ТЕКСТ УПРАЖНЕНИЯ ::
Если кто приходит ко Мне, и не возненавидит отца своего, и матери, и жены, и детей, и братьев, и сестер, а при том и самой жизни своей, тот не может быть Моим учеником
(Лк. 14, 26). Не может быть компромисса с самобронирующимся естеством, психологическим самоутверждением индивидуума в юридических рамках брачных уз. Возможно, что это самое жесткое, что было когда-либо сказано о браке.
В посланиях Павла проясняется смысл этой «ненависти», неизбежного разрыва уз родства, — это свобода от естества ради во имя связи, свобода от необходимости во имя любви. Прежде всего той любви, которая направлена к Личности Бога. Однако свобода от уз естества не означает отказа или отречения от него. Но лишь отказ от пути естества, пути присвоения и обладания:
…так что имеющие жен должны быть, как не имеющие; и плачущие, как не плачущие; и радующиеся, как не радующиеся: и покупающие, как не приобретающие; и пользующиеся миром сим, как не пользующиеся
(1 Кор. 7:29-31).

ЧТО СДЕЛАТЬ ::
1 - Определите, согласуются ли с текстом о браке утверждения (а), (б) и (в), и подтвердите каждый ответ «да» или «нет» точной цитатой из текста. (а) Свобода от уз естества означает отречение от него. (б) Смысл «ненависти» проясняется в посланиях Павла. (в) Имеющие жен должны быть, как не имеющие.
2 - Ответьте по тексту о браке: к чему направлена та любовь, которая названа в нём прежде всего?
3 - Продолжите текст о браке, начав сразу после его последнего предложения.
Приведённый далее список взят из другого источника.

ДАННЫЕ УПРАЖНЕНИЯ ::
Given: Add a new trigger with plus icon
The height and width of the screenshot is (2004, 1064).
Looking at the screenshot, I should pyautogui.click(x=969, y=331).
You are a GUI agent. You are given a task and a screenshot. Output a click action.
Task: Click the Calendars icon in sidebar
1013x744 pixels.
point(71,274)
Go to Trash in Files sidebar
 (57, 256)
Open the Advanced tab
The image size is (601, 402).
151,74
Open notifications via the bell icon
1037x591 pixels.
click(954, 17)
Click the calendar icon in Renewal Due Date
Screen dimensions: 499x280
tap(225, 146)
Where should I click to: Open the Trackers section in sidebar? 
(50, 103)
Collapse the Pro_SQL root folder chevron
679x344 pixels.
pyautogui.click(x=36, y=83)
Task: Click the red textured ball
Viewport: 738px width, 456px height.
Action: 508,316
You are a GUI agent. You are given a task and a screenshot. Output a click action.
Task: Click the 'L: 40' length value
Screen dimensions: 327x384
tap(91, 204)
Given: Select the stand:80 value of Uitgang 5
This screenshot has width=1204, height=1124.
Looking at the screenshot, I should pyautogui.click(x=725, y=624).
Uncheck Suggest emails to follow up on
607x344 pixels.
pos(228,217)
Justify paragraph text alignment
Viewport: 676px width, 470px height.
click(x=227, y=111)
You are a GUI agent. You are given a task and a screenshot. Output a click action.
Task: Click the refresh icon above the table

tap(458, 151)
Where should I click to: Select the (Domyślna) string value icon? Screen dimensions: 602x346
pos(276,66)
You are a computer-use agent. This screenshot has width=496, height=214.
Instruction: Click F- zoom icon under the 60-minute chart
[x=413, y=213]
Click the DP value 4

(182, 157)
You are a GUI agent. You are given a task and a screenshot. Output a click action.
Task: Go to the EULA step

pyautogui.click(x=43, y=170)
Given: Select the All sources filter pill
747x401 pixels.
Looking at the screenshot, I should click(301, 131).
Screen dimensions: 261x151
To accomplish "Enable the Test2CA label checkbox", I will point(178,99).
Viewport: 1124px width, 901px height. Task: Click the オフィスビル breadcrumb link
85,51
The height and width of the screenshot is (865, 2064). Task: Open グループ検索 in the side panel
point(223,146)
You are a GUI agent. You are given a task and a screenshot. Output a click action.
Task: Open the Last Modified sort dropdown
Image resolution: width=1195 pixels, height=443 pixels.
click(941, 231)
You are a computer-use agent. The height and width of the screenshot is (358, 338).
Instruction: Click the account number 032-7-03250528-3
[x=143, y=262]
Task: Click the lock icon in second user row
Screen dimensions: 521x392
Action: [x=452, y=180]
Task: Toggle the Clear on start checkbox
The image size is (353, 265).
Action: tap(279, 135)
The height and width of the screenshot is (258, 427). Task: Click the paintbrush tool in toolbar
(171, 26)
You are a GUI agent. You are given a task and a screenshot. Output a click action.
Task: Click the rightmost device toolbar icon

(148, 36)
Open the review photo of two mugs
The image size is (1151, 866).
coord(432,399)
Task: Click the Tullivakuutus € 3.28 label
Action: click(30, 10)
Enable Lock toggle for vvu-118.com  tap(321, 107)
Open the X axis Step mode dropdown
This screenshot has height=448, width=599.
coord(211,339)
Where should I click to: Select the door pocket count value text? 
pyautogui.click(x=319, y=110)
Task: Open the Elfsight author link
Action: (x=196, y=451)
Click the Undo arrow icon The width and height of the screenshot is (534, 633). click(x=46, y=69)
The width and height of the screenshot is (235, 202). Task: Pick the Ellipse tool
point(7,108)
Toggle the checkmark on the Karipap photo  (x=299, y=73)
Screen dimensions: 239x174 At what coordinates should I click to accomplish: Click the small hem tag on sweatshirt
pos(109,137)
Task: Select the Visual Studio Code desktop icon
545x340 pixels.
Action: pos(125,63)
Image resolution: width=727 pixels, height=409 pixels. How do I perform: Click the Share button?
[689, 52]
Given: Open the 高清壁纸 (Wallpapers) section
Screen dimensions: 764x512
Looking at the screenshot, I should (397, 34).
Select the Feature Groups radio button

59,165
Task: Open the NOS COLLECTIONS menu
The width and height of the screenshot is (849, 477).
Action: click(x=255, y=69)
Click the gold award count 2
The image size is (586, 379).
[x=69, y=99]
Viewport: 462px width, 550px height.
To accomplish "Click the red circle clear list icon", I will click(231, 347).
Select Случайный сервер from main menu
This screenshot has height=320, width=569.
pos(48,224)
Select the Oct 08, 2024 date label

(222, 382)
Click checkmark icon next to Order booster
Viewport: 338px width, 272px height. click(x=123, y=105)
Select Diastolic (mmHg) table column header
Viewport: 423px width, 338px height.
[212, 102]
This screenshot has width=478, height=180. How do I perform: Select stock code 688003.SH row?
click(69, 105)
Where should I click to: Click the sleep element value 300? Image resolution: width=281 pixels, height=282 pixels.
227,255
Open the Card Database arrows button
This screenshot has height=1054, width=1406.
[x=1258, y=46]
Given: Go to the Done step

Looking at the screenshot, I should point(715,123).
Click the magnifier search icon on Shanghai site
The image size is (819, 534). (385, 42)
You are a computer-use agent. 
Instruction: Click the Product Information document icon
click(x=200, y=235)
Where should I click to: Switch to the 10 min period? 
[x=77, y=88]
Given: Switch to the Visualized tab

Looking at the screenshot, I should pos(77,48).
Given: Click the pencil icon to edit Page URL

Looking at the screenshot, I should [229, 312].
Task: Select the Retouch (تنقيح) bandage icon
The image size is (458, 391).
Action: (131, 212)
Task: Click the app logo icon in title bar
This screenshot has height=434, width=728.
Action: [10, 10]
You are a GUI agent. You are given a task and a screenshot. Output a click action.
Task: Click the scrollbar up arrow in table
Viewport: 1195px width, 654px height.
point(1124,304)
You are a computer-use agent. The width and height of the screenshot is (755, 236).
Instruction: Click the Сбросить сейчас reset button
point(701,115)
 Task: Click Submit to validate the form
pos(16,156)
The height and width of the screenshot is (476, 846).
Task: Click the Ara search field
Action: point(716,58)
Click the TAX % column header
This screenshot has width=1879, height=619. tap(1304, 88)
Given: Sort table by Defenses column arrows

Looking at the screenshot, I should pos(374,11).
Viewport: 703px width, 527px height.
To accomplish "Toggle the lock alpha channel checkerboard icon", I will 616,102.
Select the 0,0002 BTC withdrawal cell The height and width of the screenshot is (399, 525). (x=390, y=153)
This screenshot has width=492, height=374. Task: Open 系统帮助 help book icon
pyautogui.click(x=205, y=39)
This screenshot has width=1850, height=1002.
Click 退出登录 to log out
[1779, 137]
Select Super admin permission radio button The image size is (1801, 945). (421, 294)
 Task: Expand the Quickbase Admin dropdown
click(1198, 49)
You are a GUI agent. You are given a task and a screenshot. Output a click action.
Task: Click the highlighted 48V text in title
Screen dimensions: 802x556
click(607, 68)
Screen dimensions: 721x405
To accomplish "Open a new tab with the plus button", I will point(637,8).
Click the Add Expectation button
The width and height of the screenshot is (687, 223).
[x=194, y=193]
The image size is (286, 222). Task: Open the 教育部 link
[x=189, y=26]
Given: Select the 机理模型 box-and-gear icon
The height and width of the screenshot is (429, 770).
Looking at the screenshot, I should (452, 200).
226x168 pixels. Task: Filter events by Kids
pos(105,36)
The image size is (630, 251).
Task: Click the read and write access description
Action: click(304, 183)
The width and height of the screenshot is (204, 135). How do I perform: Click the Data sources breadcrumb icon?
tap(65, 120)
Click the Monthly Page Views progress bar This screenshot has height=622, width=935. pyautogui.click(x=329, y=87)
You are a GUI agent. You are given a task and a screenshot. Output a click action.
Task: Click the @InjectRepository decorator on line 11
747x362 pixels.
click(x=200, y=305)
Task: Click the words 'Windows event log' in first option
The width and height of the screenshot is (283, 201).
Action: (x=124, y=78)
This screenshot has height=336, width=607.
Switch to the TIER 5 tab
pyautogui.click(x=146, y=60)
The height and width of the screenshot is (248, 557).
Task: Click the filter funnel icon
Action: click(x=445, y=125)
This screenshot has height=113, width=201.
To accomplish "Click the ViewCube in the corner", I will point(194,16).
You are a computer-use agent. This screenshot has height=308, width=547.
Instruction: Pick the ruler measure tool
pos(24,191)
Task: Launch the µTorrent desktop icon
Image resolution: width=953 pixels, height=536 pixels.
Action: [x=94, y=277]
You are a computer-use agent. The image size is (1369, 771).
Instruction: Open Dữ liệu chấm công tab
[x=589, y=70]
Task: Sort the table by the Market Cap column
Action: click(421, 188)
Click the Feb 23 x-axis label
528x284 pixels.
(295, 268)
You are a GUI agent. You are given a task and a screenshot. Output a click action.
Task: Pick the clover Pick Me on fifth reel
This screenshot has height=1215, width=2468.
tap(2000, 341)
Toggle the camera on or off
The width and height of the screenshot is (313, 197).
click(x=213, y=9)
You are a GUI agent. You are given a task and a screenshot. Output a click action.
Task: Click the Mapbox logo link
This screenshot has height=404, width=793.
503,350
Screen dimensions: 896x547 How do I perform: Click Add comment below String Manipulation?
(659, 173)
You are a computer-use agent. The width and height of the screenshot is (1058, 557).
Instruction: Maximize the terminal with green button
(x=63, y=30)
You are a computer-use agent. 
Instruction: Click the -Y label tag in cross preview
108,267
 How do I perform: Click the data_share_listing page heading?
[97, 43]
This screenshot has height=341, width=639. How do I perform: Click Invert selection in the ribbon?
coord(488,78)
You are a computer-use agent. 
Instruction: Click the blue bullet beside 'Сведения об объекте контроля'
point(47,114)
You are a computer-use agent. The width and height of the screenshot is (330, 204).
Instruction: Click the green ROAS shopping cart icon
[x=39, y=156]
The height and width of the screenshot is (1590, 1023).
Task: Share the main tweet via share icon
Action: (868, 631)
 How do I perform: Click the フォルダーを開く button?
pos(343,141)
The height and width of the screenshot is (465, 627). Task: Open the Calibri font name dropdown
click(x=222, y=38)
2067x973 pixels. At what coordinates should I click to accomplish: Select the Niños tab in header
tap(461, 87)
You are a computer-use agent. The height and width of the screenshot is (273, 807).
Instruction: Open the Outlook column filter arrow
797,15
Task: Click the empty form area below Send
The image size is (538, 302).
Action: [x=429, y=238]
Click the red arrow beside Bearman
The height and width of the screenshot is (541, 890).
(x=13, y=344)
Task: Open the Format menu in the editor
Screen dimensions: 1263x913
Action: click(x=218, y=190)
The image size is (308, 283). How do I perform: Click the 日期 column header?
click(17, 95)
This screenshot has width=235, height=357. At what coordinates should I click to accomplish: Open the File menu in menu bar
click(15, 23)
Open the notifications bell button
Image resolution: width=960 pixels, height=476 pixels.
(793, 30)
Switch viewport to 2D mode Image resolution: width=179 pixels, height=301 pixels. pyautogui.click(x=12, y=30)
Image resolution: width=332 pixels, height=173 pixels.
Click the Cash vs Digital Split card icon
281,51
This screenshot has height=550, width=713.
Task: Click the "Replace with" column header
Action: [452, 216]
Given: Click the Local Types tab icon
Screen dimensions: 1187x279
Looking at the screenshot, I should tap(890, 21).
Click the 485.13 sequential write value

РЕЗУЛЬТАТЫ УПРАЖНЕНИЯ ::
1 -
(а) Нет: «Однако свобода от уз естества не означает отказа или отречения от него».
(б) Да: «В посланиях Павла проясняется смысл этой «ненависти»».
(в) Да: «так что имеющие жен должны быть, как не имеющие».

2 - К Личности Бога.

3 -
В той же главе Павел допускает брак как позволение [1], а не как повеление (7:6). «Извинение» означает уступку пути естества, пути смерти ради научения человека. Какой смысл может иметь урок, при котором приходится идти на компромисс со смертью? Павел знает, что связи в браке неизбежно приобретают характер властвования одного супруга над другим: становятся связями сбалансированного обладания, взаимного присвоения:
Жена не властна над своим телом, но муж; равно и муж не властен над своим телом, но жена
(7, 4). Поэтому педагогически предпочтительнее (плодотворнее в смысле достижения свободы от пути естества), чтобы человек был связан юридически установленным балансом этого взаимного обладания, чем обладать, не будучи обладаемым, — как это происходит в блуде. Институт брака находит себе оправдание в сравнении с беззаконием блуда.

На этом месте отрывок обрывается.